‘Name and shame’ on non-compliant AFCA members



Multiple industry organisations have shared their thoughts on AFCA’s proposed rules amendment, supporting the idea of firms being named publicly when they fail to comply with determinations.
The two organisations responded to a consultation paper on AFCA rules, of which one question focused on the ability of AFCA to identify firms that have failed to comply in the interest of an effective and transparent process.
Between 1 April 2024 and 31 March 2025, 64 financial firms failed or refused to comply on at least one occasion to give effect to a determination. This activity by an AFCA member is described as being a “serious breach” which may lead to expulsion from the organisation and, separately, can lead to the loss of an Australian Financial Services Licence (AFSL).
“As part of enhancing transparency and increasing consumer, industry and broader public awareness of instances when there has been such non-compliance, AFCA considers that being able to publish the name of a financial firm that does not comply with a determination is an important and appropriate amendment to its rules,” it suggested.
Most recently, DOD Bookkeeping saw its AFSL cancelled in November 2024 for failing to pay an AFCA determination which led to a Compensation Scheme of Last Resort (CSLR) payment, while Viridian Equity Group lost its AFSL in April 2025 for the same reason.

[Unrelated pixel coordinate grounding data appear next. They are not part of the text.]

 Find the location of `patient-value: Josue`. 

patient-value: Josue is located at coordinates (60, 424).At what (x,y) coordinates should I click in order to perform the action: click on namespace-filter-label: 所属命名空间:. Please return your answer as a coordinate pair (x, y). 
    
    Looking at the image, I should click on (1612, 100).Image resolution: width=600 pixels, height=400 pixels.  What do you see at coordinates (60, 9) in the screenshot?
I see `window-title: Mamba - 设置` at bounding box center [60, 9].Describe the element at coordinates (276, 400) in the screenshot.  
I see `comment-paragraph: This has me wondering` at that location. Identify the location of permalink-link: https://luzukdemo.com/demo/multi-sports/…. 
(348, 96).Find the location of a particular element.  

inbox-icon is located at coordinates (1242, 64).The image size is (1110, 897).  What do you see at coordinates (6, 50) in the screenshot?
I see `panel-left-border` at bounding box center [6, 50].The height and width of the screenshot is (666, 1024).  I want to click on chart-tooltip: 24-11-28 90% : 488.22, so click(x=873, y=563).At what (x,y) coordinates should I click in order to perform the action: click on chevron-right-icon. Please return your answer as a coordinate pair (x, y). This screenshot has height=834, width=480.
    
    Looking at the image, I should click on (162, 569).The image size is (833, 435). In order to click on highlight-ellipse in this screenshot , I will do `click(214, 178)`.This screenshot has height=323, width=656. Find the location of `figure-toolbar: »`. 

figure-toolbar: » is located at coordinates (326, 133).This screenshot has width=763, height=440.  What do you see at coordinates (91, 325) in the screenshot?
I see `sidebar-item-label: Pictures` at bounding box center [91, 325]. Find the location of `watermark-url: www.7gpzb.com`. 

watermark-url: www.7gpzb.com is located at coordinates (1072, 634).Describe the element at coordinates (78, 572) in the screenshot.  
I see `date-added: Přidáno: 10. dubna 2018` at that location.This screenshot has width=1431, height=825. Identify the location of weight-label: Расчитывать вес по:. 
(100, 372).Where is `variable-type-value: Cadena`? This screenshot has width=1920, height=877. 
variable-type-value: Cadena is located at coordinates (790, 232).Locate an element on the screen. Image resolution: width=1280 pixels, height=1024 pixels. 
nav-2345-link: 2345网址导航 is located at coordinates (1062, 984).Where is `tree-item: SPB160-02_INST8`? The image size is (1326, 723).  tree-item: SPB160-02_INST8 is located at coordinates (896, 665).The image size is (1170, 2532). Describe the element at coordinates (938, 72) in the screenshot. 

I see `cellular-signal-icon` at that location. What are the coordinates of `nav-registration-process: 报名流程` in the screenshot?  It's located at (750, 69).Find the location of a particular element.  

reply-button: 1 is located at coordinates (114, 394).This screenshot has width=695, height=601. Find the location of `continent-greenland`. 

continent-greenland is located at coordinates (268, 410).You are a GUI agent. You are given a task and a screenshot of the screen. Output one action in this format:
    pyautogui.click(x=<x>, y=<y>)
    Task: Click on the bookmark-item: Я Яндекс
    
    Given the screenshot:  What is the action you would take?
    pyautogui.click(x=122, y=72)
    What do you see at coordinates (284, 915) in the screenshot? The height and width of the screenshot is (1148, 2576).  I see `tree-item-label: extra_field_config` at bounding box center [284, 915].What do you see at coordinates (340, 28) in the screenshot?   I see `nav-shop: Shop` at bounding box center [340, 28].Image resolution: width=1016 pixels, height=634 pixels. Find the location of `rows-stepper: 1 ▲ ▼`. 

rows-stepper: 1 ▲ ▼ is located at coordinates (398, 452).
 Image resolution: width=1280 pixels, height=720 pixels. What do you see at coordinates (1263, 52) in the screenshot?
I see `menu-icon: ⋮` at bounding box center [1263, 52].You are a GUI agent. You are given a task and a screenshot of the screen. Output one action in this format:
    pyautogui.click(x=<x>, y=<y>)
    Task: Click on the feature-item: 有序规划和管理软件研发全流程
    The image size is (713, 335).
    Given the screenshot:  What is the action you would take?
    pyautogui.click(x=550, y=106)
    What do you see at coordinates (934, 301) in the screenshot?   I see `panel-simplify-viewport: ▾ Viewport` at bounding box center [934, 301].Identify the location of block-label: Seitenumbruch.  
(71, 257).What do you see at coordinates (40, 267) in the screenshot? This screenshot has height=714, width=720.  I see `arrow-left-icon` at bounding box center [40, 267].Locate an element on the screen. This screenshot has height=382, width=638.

In response, the Stockbrokers and Investment Advisers Association (SIAA) said it “strongly supports” such a measure due to the impact these firms have on the CSLR and respective fee levy.
“The failure of a financial firm to comply with an AFCA determination is a lead indicator for CSLR claims as these firms are most likely to be those that are placed into administration. That means that any unpaid determinations are referred to the CSLR for payment and must be included in the levy calculation,” it said.
“It is vital for our members that there is full transparency of the status and amount of unpaid AFCA determinations, as well as the identity of the financial firm in default. Essentially from our members’ perspective, the more information that is made publicly available by AFCA concerning these unpaid determinations the better.”
The organisation even went a step further and suggested keeping a progressive count of the firms affected.
“SIAA recommends that AFCA provide real-time reporting of this information as well as monthly updates and a progressive count by firm.”
Meanwhile, a submission from the Financial Advice Association Australia (FAAA) produced jointly with the Institute of Public Accountants, SMSF Association, CPA Australia and Chartered Accountants ANZ, also supported the proposal.
The organisations said it was their belief the threat of publication would provide an “additional incentive” for firms to do the right thing regarding determinations.
“Consumers of financial services should have visibility of firms that have failed to meet their obligations, particularly where related entities of those failed firms are continuing to operate. It will also help financial firms to hold other firms accountable and facilitate the reporting of phoenixing activity.
“The threat of publication of this information provides an additional incentive for financial firms to pay their determinations on time and without delay or refusal. We would expect that the consequences of being named by AFCA would be an important motivator.”